EXERCISE REQUIREMENTS>
Please repeat the lines below, exactly and only, from the one that holds "2010 (430, 252)" through the one that holds "Older Post (373, 2457)".

※

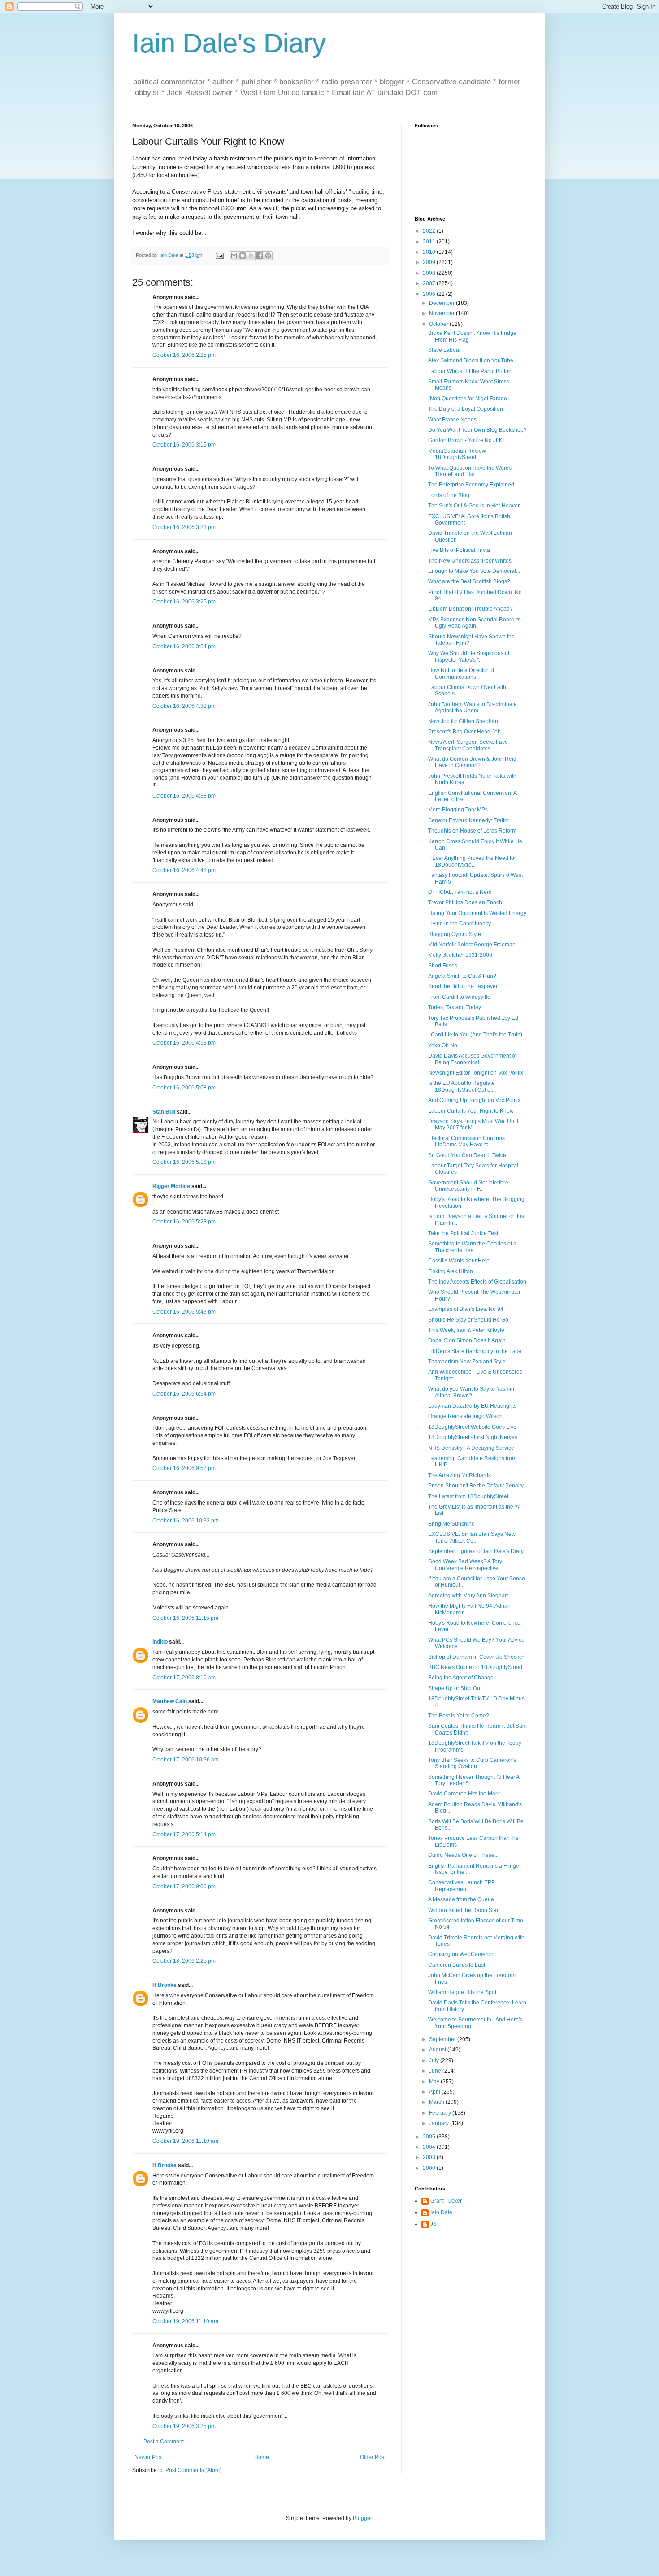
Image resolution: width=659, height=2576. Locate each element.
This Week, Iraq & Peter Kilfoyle (466, 1330)
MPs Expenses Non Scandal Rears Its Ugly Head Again (474, 622)
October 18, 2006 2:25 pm (184, 1961)
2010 (430, 252)
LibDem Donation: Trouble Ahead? (470, 609)
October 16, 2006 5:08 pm (184, 1087)
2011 (430, 242)
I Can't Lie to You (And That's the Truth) (475, 1035)
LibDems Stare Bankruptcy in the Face (474, 1351)
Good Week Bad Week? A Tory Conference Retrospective (465, 1564)
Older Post (373, 2457)
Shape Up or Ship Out (454, 1688)
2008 (430, 273)
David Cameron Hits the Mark (464, 1794)
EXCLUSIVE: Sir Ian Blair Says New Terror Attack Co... (472, 1537)
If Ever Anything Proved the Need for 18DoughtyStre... (472, 861)
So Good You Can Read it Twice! (467, 1155)
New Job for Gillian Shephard (464, 721)
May (435, 2081)
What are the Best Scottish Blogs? (469, 581)
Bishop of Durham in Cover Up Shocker (476, 1657)
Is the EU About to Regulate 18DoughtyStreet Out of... (462, 1086)
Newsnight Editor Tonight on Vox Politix (475, 1073)
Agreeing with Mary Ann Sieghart (468, 1595)
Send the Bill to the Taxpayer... (464, 986)
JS (433, 2224)
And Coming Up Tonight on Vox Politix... (476, 1100)
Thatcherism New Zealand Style (467, 1361)
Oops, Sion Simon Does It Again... (469, 1340)
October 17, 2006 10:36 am (185, 1759)
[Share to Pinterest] (268, 255)
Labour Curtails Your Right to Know (471, 1111)
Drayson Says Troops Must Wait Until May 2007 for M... (473, 1124)
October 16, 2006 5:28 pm (184, 1222)
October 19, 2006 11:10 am (185, 2141)
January (439, 2123)
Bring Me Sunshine (451, 1524)
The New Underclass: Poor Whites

※

REPLY>
2010 (430, 252)
LibDem Donation: Trouble Ahead? (470, 609)
October 16, 2006 5:08 pm (184, 1087)
2011 (430, 242)
I Can't Lie to You (And That's the Truth) (475, 1035)
LibDems Stare Bankruptcy in the Face (474, 1351)
Good Week Bad Week? A Tory Conference Retrospective (465, 1564)
Older Post (373, 2457)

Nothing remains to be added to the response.